▶ [Short exercise]: Update everything from the line containing "1089x432 pixels. Task: Click" down to the end of the records, swapping "column header" for "table heading" and changing nothing else. Omit the pictures from your answer.

▶ [Source data]:

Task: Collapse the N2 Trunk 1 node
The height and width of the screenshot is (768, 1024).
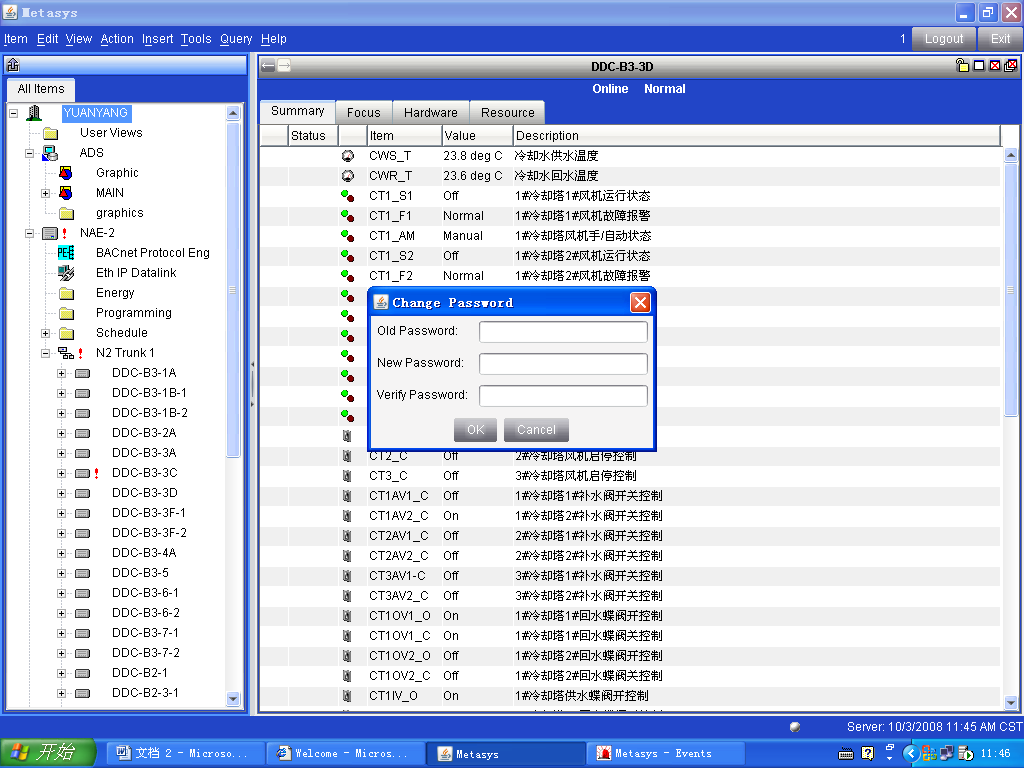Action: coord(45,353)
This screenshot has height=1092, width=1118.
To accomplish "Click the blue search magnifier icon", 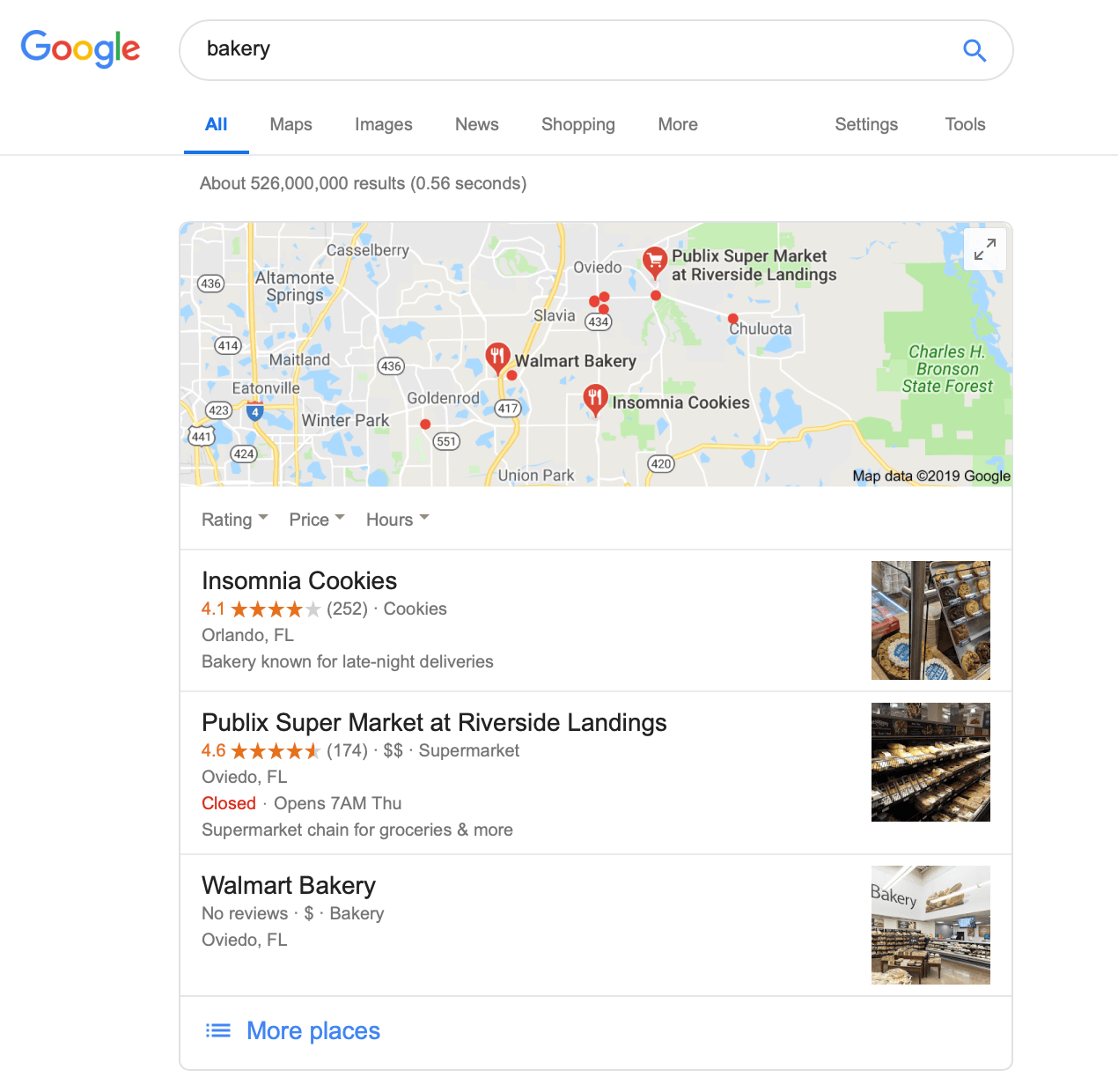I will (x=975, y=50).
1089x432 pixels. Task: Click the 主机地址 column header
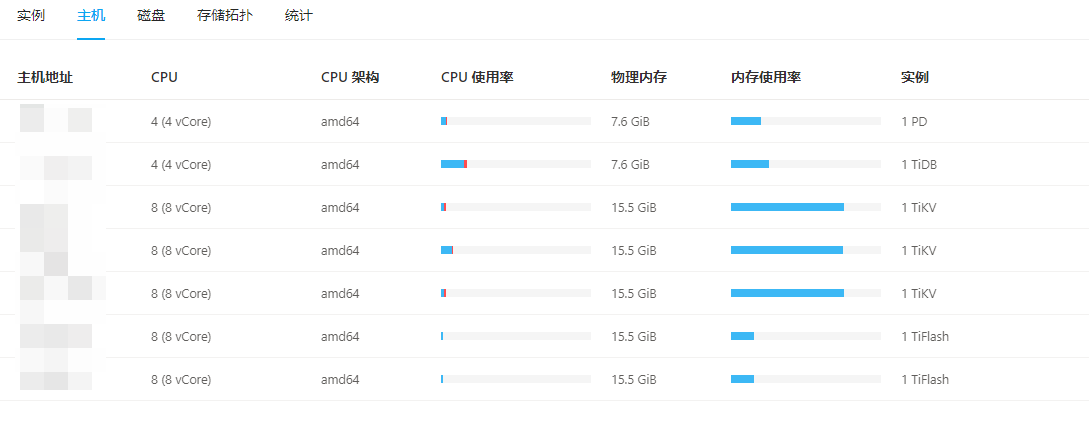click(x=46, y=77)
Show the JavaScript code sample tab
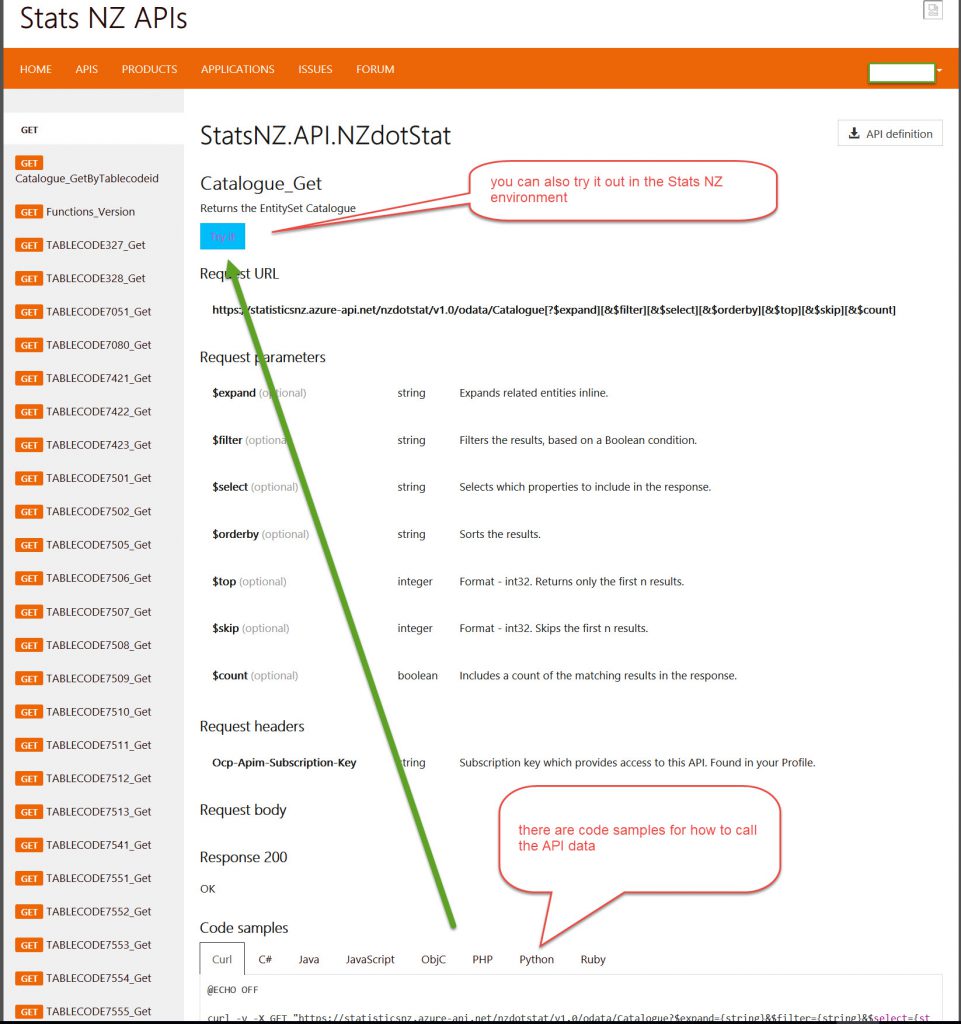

▶ [Exercise output]:
1089x432 pixels. Task: Click the 主机地址 table heading
click(x=46, y=77)
Show the JavaScript code sample tab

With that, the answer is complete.